Recensione: Dreams Of Death
“Dreams Of Death” non è un titolo qualsiasi in casa Flotsam And Jetsam, come è noto è la seconda traccia di “No Place For Disgrace“, forse l’album ritenuto più importante nella carriera dei ragazzi di Phoenix. Né la band può averlo scelto a caso, consapevole della sua caratura, dopo tre lustri di critiche ininterrotte ricevute per aver abbandonato i lidi del thrash nudo-e-crudo-perché-si ed aver tentato di cercare una propria via al metal che mischiasse heavy, reminiscenze thrash, sperimentazioni vincolate ad una grandissima intensità emotiva, mai venuta meno nelle loro release. L’ottavo disco dunque genera aspettative “pericolose” fin dal titolo e soprattutto dall’opener “Straight To Hell” (che segue la breve intro “Requiescal“), appoggiata ad un riff iniziale persino death metal negli accenti, ma che poi sfocia in un tipico ritornello aperto alla Flotsam. Si nota da subito una produzione meno perfettina del solito, quasi “underground”, molto grezza e in your face, come a dire che stavolta la sottolineatura va tutta sulle composizioni, offerte all’ascoltatore per ciò che sono, evitando ricercati lavori di cesello. Un’attitudine certamente hard-to-the-core.
Senza illudersi troppo, “Dreams Of Death” non è un ritorno tout court al thrash, perlomeno non a quello dei secondi anni ’80; è però vero che l’approccio della band è un po’ mutato. Si avverte meno l’intenzione di scandagliare il pentagramma alla ricerca di nuovi mondi, a fronte di un tuffo di testa nel mare del metallo concreto, di pancia, esigenza che probabilmente i nostri sono andati maturando dopo anni di continui mutamenti (e critiche imperterrite). Una scaletta breve, intensa ed efficace, fatta di una serie di bordate messe in fila, pur lasciando spazio a qualche camera di decompressione (“Bleed“, “Bathing In Red“), dove tuttavia la consueta tensione nervosa della band non scompare (è la lezione di un album come “Drift“, i cui arpeggi fanno più male del moshing di tanti thrasher incalliti). “Look In His Eyes” è il perfetto compendio dei Flotsam 2005, inquietudine, irrequietezza, animosità, elettricità che si traducono poi in un chorus che riconcilia temporaneamente con uno “sguardo” positivo (anche se il testo va beffardamente in direzione opposta).

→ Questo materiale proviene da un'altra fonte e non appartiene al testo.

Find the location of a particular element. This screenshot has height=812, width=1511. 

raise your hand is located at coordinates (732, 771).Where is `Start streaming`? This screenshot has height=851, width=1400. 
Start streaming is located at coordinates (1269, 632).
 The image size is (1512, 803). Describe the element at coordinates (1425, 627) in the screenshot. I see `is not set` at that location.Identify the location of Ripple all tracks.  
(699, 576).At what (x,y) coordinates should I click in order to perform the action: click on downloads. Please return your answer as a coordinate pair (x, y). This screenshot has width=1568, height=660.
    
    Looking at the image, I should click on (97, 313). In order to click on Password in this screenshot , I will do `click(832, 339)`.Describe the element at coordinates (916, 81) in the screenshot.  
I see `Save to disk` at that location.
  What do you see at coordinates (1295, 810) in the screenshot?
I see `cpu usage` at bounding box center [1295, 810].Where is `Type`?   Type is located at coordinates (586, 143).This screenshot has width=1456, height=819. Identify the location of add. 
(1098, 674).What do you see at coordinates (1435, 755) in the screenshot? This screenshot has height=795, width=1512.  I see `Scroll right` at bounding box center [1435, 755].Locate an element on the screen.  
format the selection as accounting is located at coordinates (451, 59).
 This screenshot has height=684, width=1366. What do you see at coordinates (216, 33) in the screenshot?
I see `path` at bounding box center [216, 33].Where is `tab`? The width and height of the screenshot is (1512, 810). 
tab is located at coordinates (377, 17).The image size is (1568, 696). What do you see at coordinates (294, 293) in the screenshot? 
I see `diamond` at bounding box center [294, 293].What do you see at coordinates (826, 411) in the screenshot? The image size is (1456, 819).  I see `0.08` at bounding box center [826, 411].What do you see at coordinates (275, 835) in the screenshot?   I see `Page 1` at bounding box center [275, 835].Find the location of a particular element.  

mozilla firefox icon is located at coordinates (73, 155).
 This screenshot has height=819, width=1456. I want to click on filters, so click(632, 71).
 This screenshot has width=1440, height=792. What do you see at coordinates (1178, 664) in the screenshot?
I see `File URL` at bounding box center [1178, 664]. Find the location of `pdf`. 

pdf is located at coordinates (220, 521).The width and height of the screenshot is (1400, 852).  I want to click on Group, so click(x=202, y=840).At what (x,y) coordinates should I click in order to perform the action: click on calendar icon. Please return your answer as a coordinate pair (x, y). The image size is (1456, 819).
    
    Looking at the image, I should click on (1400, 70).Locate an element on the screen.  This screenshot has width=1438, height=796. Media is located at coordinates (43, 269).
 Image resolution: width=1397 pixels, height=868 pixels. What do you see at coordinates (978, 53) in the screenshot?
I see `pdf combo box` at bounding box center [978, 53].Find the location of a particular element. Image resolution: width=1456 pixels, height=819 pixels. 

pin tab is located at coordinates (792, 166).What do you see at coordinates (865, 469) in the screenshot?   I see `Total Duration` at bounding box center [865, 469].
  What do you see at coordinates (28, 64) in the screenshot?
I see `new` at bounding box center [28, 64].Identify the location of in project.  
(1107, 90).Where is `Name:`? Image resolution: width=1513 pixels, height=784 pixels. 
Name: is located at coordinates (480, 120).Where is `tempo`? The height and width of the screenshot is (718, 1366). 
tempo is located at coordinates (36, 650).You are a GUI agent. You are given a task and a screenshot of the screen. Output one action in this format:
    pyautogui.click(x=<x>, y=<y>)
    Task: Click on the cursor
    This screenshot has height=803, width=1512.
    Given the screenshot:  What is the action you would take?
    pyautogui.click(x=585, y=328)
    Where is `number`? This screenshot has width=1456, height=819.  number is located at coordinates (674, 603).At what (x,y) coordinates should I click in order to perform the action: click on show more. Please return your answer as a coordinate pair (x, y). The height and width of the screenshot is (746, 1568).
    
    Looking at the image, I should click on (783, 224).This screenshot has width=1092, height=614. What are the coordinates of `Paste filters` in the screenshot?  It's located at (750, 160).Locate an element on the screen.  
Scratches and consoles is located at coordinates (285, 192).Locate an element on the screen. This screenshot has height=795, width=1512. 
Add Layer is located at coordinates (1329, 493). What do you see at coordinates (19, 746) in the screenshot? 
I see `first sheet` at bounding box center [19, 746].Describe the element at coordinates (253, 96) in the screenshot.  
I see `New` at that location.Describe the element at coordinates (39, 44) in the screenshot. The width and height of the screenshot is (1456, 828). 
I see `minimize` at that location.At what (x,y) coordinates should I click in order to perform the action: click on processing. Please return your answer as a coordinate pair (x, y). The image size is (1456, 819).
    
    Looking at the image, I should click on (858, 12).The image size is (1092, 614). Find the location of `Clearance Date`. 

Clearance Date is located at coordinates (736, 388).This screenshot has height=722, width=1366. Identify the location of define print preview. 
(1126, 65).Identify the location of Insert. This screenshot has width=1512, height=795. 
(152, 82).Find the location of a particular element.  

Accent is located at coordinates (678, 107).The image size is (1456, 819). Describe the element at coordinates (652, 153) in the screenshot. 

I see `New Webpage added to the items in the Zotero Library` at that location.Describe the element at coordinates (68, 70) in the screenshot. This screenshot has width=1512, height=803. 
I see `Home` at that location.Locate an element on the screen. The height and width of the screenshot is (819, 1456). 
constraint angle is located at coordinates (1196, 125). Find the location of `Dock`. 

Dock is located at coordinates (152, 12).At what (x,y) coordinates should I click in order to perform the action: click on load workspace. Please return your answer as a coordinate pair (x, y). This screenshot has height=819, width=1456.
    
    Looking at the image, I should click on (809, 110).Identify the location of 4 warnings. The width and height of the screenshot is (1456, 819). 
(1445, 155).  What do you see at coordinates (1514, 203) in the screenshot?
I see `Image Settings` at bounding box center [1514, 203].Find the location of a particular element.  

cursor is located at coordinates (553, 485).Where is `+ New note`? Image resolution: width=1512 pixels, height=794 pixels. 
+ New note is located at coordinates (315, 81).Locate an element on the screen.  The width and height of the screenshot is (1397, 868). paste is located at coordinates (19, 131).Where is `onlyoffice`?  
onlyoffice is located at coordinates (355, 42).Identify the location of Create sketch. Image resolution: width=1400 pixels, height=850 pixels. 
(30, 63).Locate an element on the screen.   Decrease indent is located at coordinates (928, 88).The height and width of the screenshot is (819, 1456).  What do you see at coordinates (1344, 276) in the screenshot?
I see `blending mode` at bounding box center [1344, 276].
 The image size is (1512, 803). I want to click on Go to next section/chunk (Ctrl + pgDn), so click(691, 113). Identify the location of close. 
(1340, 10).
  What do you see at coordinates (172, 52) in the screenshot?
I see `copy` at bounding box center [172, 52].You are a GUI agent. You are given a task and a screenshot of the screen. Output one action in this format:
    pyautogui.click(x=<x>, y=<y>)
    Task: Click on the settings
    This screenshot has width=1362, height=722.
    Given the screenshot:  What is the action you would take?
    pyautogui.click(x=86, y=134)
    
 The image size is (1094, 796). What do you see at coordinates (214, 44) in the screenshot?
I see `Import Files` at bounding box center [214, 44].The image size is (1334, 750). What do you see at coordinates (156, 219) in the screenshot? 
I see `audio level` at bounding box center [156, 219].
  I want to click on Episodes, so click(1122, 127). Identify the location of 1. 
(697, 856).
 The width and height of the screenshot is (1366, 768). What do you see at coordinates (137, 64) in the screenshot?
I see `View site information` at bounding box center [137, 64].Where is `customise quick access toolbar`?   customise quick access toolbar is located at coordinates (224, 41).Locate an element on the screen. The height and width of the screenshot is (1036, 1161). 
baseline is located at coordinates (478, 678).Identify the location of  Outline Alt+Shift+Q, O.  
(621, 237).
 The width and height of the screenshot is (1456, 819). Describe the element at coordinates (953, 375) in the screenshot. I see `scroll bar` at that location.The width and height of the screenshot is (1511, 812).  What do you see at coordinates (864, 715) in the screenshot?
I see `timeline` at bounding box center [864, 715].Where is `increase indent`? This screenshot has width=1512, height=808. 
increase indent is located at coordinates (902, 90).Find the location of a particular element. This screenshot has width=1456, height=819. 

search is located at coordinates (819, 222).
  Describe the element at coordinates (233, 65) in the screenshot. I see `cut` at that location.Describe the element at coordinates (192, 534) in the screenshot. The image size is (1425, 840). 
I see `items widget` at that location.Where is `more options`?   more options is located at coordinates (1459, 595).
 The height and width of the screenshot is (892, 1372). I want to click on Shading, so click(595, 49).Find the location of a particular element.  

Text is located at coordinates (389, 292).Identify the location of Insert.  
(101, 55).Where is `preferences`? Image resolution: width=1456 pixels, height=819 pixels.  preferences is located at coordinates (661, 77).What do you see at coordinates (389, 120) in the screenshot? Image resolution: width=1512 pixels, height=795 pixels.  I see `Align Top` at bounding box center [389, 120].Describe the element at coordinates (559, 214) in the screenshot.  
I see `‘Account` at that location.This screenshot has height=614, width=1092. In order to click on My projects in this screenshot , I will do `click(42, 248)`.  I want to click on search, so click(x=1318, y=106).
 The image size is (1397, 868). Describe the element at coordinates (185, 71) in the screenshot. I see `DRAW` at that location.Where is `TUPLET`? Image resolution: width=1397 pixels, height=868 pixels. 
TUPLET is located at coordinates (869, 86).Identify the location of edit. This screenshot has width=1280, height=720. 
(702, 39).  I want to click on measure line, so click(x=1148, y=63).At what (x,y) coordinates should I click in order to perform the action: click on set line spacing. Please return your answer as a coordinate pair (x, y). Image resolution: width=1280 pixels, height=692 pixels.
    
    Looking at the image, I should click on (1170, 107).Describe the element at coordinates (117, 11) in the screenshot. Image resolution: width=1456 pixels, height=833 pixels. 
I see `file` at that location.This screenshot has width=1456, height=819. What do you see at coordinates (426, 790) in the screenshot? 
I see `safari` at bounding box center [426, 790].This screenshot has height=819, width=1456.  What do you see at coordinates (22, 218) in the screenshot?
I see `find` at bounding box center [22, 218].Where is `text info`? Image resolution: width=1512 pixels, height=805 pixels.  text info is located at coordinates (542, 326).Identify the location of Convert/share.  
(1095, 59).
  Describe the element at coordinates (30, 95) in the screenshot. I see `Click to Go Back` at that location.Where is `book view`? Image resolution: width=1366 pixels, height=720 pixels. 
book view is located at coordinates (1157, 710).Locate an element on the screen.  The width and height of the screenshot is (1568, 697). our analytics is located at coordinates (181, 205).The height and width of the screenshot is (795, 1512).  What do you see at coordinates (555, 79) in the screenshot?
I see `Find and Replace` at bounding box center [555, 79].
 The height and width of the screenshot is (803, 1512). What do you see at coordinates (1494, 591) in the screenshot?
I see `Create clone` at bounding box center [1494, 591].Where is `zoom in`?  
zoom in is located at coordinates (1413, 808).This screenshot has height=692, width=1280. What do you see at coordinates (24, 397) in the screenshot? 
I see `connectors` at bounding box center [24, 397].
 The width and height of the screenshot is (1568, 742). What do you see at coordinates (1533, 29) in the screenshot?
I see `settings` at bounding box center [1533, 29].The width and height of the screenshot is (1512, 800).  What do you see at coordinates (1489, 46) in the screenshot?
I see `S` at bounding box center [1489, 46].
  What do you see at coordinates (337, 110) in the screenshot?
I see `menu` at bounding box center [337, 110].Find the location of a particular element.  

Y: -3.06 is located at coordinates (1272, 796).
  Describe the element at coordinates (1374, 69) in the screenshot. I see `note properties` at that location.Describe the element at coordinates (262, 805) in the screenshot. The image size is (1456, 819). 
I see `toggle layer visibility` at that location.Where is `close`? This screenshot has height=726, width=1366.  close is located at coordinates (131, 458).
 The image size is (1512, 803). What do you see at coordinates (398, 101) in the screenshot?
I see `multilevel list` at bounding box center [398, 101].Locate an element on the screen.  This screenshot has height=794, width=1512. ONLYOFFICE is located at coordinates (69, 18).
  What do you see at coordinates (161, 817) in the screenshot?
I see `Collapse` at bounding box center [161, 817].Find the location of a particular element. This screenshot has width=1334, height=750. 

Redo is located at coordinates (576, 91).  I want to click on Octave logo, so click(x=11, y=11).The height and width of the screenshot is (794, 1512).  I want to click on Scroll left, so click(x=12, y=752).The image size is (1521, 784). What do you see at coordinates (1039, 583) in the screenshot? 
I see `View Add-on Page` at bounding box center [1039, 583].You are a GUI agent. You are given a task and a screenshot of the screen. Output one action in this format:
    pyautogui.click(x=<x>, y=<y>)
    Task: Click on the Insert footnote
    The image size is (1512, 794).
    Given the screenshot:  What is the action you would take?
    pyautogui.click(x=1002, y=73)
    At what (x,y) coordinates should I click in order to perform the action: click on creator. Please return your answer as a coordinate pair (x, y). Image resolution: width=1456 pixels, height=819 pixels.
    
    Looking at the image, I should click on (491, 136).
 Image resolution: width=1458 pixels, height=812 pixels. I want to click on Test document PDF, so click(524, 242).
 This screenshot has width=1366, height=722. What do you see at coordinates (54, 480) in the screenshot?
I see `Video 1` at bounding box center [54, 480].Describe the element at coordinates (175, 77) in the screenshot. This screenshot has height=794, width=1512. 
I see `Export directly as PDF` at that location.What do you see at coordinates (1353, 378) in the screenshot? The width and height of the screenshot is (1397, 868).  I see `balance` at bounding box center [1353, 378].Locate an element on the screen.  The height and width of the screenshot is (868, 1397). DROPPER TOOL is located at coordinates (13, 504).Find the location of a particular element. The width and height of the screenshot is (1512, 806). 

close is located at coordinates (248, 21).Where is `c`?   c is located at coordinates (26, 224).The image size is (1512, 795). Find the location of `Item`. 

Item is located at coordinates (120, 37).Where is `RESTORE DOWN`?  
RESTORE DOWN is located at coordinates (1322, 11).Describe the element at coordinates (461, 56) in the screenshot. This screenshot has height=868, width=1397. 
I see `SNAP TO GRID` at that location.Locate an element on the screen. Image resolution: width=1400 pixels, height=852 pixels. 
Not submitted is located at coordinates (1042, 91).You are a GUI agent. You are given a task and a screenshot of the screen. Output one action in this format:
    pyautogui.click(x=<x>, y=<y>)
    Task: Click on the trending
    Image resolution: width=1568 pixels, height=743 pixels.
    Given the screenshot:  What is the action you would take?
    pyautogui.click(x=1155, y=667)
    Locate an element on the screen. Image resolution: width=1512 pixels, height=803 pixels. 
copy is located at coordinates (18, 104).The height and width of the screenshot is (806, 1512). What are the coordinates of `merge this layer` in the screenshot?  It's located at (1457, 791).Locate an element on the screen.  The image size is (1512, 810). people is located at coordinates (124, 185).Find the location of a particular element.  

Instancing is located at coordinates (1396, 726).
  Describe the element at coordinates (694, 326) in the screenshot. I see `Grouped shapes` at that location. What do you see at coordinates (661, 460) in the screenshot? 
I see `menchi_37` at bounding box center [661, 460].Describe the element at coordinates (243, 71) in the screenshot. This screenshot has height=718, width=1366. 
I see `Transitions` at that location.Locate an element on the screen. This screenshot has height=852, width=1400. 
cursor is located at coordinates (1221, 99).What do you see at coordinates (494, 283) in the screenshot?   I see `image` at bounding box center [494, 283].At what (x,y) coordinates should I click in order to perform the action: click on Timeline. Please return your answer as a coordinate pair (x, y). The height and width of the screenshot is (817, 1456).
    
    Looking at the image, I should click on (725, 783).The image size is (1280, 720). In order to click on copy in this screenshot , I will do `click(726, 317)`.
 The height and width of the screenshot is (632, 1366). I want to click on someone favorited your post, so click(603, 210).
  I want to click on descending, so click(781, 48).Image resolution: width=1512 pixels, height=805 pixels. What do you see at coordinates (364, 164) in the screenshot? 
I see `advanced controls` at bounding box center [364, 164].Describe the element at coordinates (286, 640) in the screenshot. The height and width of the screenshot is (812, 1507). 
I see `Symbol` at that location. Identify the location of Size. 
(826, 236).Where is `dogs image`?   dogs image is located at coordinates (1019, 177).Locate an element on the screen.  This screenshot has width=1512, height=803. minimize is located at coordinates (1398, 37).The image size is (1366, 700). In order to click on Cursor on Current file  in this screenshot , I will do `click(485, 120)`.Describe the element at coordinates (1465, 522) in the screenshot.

“Dreams Of Death” è un album di micro variazioni all’interno dello schema Flotsam, fatto apposta per scontentare forse un po’ tutti. Non è un epigono di “Doomsday” e “No Place“, ma non è più neppure un seguito delle rivoluzioni operate con “Cuatro” o “Drift“. I Flotsam alambiccano nel proprio laboratorio spostando qualche atomo musicale un po’ qua, un po’ là, alla ricerca di una formula chimica che non ne tradisca il DNA, li tenga vivi, non dimentichi una certa aggressività ed urgenza distruttiva, ma non sacrifichi tutto unicamente all’impeto cieco. Per quanto mi riguarda, pur nelle sue sofferenze interne (anzi proprio per quelle), “Dreams Of Death” è l’ennesima conferma dei Flots, l’ennesimo disco di un gruppo straboccante di personalità, l’ennesimo passo verso la definizione di una fisionomia estremamente complessa, indisponibile ad essere ridotta ed etichettata con due album risalenti al biennio ’86-’88. Ad averne di band di tale profondità artistica e coraggio iconoclasta.
Le paturnie di questi tre quarti d’ora scarsi (la strumentale ed evanescente “Nascentes Morimar” ne è intrisa) derivano forse anche dallo strappo e dal ricongiungimento col singer Erik A.K., il quale all’indomani di “My God” aveva mollato il microfono (temporaneamente sostituito per alcuni live show da James Rivera) per poi ritornare in seno ai vecchi band mates con prodighi e fecondi propositi. Certo i Flotsam hanno sempre vissuto borderline con la consapevolezza che andare avanti dipendeva esclusivamente dalla loro fermezza emotiva e dalla loro convinzione/dedizione alla causa, poiché molta stampa e taluni metalkid non si sono dimostrati generosi con loro nel corso del tempo. E qualcuno di questi ha anche fatto finta di dimenticarsene in occasione della pubblicazione del recente “Flotsam And Jetsam” (2016); stare sulla sponda del fiume ad aspettare di veder passare i cadaveri paga sempre.